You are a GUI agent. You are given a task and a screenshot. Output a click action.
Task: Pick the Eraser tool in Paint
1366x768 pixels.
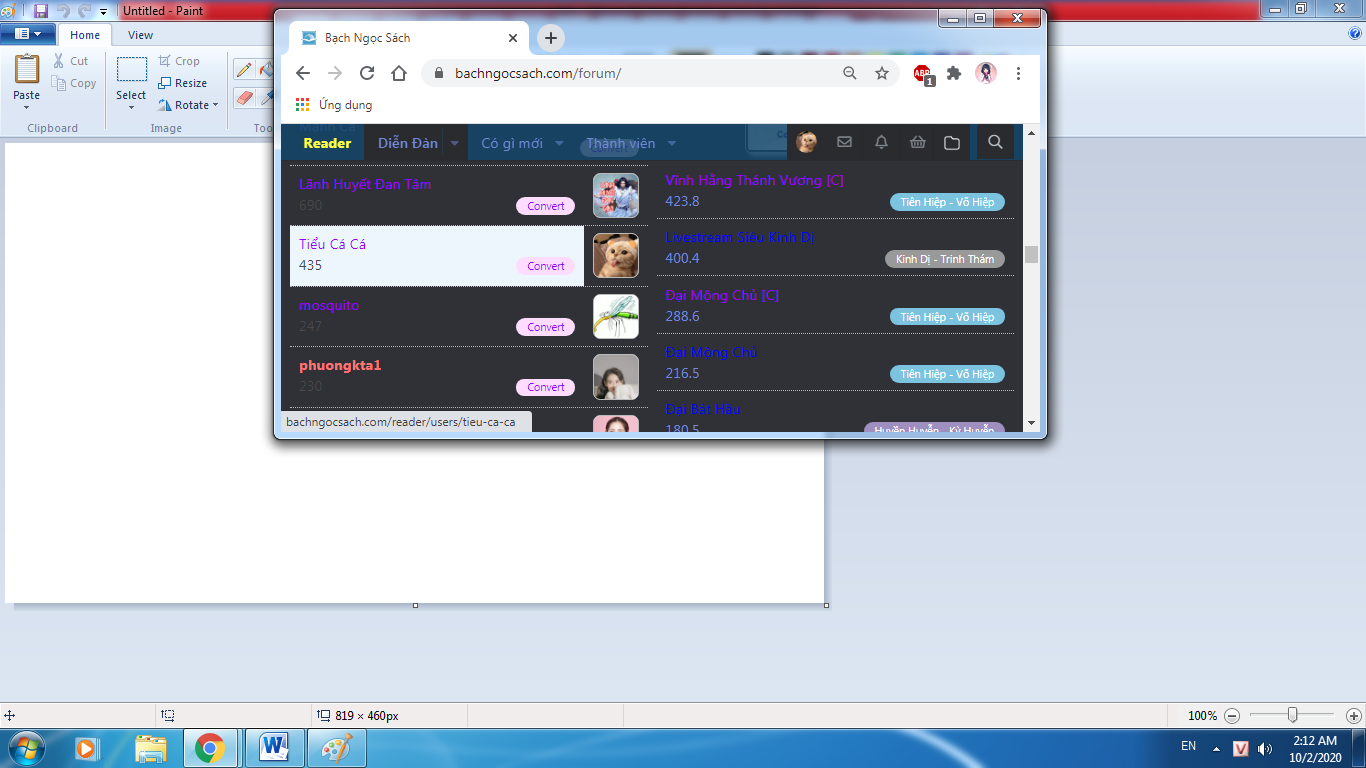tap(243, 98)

◇ ◇ ◇ ◇ ◇ ◇ ◇

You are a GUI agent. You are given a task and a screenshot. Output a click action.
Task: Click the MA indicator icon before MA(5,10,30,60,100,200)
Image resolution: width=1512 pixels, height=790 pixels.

◇ ◇ ◇ ◇ ◇ ◇ ◇

* ASSIGNED TASK: Each line in the listing above from the one containing "Task: Click the" through the one containing "Image resolution: width=1512" should be repeated exactly, and no other line.

* OUTPUT BELOW:
Task: Click the MA indicator icon before MA(5,10,30,60,100,200)
Image resolution: width=1512 pixels, height=790 pixels.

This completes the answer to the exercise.